I wrote an article on Microsoft’s IE7 earlier today but it didn’t show up in a couple of places I’d have expected to have seen it.
Curious, I did a bit of looking around. I searched several search engines and was surprised to find that in Google’s BlogSearch, not alone does my article not appear, but a copy of my article appears linked to Irishblogs.ie.
Irishblogs.ie is an Irish blog aggregator. Why is their copy of my article appearing in the Google search results (search position 8 in the results above) while my site is not found at all?
Should I stop irishblogs.ie from taking my content?
If you enjoyed this post, make sure you subscribe to my RSS feed!
At first I thought it might be the same problem Dermod was having with IrishBlogs.ie, but it’s not. If you notice, the results are returned in reverse chronological order, so it makes sense that the IrishBlogs.ie listing would be before yours. If anything, the fact that both your post and the IrishBlogs.ie post appear in there gives you the boost.
Hey Tom
As you are the SEO head then I have to assume that portion of your question (Why is their copy of my article..) is rhetorical!
Otherwise it is a little strange I guess - but I assume you can pull from irishblogs.ie if you wish? And I also assume it is not either/or - you can have both the aggregator and the source listed at the same time? So many questions, so late in the evening!
Finally I guess I would be more concerned if I were you about my content being used for profit which is not currently the case with irishblogs.
keith
Also, did you try sorting by relevance rather than by date? It’s not obvious from the screenshot as you clipped the right hand side.
I hate to be pissy but what’s with the whole Keith vibe? Can you delete the other one Tom - just to save me getting confused when I see comments from Keith coming in that I know I did not write!
keith (I am the One)
Keith(s),
the major issue I have is that my site was not listed anywhere in the Google search results. Only the Irishblogs copy of my post with a link back to Irishblogs. No link to my site.
Which leads to the question Tom - is it either/or?
Does it’s inclusion reduce the chances of a listing for the original post?
Or even if the Irishblogs.ie listing was not there would your original not be there either?
Cause without that kind of info I find it difficult to judge the context of your hurt
keith
How do you think I feel, Keith. I think we should settle this Highlander style.
Nowhere? That’s definitely odd. Have you checked with other articles you’ve written recently where there wasn’t such a big buzz?

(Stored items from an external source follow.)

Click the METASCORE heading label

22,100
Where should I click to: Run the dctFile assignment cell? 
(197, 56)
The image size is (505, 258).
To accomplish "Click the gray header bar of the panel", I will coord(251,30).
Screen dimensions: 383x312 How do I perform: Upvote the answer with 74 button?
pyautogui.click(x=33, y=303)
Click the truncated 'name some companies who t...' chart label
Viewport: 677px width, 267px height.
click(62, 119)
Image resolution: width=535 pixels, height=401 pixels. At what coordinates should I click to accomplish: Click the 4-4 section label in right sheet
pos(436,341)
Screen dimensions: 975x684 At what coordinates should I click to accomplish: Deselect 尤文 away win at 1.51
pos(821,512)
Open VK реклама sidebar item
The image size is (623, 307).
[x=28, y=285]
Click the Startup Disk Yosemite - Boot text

The problem could also be down to FeedBurner. When it munges your feed, it doesn’t use the original URLs or a permanent redirect. Instead it uses a temporary redirect. This could be effecting your listing, but you’ll have to talk to somebody who works at Google on blog search about that.
One other thing: Regardless of this issue, I think it would be worth it for Roger to have the IrishBlogs.ie, &c. feeds changed so that they use the URLs of the original posts rather than pointing them to their placeholder.
Hi Tom,
Google’s indexing bots traverse sites more or less frequently depending on the frequency of content updates. Hence fast moving sites like Irishblogs.ie get scanned for new content more frequently. I’d wager that your own site will be listed within a few days.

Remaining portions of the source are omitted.